The reasons I stopped here are quite complex: It is on the way to Paris, and my guidebook told me where the tourist office is. Took about 3 hours from Basel, and it was good to see the language change from ugly German that I don't understand to beautiful French that I sort of understand.

Troyes was burned down in a fire in 1524 and then rebuilt in the style of building one sees at Stratford-Upon-Avon: exposed timber frames with plaster mushed between the timber for insulation and privacy. Quite charming, the Ville Viex. I walked around the old village after relaxing in my blissfully air conditioned hotel room (the first since eva and I split) for a while, then walked the town.

After a while, it was dinner time.

One of the exciting things I've done when eating in France is usually pick out one word I know on the menu, and order that dish. It works most of the time, though the biggest goof was in Marseilles when I recognized "Risotto" but not "calmar" (squid) or the words describing a sauce with a base of squid ink.

Last night I understood the word "veau," which means veal. I also ordered off the menu "une petit salade vert," or a small green salad. They delivered both at once, and the salad was huge, with each piece of lettuce big enough to serve as the sail on a French sailing ship from the 18th century.
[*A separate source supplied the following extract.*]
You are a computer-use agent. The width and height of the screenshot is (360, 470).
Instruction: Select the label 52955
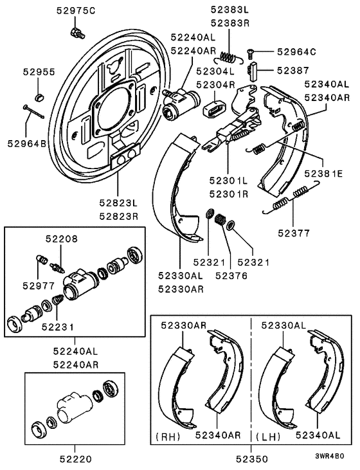click(x=40, y=73)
As to the veal, I was expecting a nice small veal cutlet of some sort. But I had ordered the specialty of the house: "jarret de veau." Turns out that's a veal shank, and let me tell you: they have some big-ass cows here. This jarret was the size of a former French colony in Africa. As an added bonus, there was a surrounding layer of fat thick enough to act as George Bush's missile shield.
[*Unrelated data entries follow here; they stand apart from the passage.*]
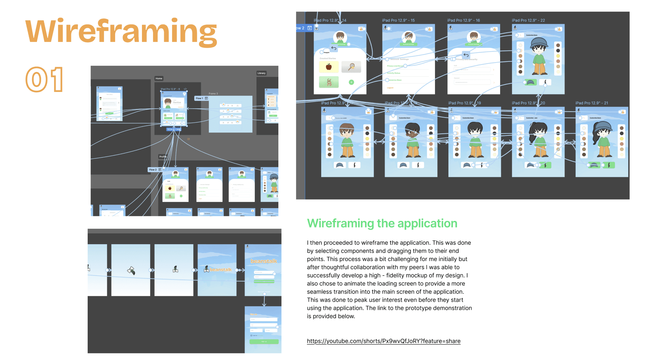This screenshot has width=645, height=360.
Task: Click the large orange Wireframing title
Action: [x=121, y=32]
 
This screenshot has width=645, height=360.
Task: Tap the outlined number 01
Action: [x=44, y=80]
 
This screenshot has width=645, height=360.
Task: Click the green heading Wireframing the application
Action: [x=382, y=223]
Of course it was all delicious and I was extremely full after this meal. I could barely make room for the 3 scoops of sorbet (mango, orange and raspberry.)

This morning I awoke and had to decide between 2 museums: Le Musee de Vauluisant or la Maison de l'Outil et de la Pensee Ouvriere. The first is the museum of hosiery; the second the museum of tools. With Eva I would have chosen the former; freed from her wily feminine ways of persuasion, I chose the latter.
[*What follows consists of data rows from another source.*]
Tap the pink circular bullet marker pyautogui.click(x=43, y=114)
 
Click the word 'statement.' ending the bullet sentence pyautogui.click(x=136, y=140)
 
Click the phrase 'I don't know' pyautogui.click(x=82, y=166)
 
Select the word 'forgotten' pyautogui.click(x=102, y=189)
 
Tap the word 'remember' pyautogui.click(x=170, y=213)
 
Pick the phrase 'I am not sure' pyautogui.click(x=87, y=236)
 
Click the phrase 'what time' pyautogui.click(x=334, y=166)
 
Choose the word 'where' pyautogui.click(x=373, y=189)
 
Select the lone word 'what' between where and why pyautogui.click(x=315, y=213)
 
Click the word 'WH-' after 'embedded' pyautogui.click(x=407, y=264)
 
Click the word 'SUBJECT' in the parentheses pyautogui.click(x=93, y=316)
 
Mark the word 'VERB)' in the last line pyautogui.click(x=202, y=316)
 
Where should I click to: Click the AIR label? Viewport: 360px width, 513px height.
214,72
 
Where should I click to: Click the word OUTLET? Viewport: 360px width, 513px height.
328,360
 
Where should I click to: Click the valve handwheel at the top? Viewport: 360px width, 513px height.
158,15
The Musee has a collection of over 10,000 tools. All they needed was a TV, lazy-boy and the EuroSport channel, and I'd be in heaven. Okay, maybe a pint of Guinness, too. Anyway; the building itself was one of those built after the great fire and completed in 1550. Left in the will of Jean Mauroy to become an orphanage, it quickly instead became a place of child exploitation. By 1669, according to the guidebook, there were 65 looms and les enfants produced over 20,000 pairs of stockings and 3,000 bonnets each year.

The French Revolution put an end to this, and the building was used for other purposes until 1974. Paul Feller, a Jesuit Priest (and apparently a Marxist Jesuit Priest) turned it into a museum. He believed "it had already been proven that trade made a man...and he wanted the young apprentices who came to the museum to be faced with the history of their trade so as to awaken in them the desire to acquire the cultural knowledge inherent in its practice."

So there were tools, comrades. There were files, rasps, hammers, vices, trowels. There were woodcutter's tools, clogmaker's tools, carpenter's tools, wheelwright's tools, cooper's tools, basketmaker's tools, chairmaker's tools, upholsterer's tools, joiner's tools.

There were tools made for measuring and drawing, tools made for measuring, weighing and drawing, bows for making holes in stone or wood, tools for making holes in stone or wood, saddlemaker's tools, and, bien sur, toolmaker's tools.

And they were all used by the exploited proletariat to produce luxuries for the borguoises. Unfortunately, there were no merchants using the tools so I could make a saddle much like I had made paper the day before.

Finally, they had a library that included the 35 volumes of the Encyclopaedia of Diderot from 1751. Very nice.

Thats the dispatch. See you all in Paris.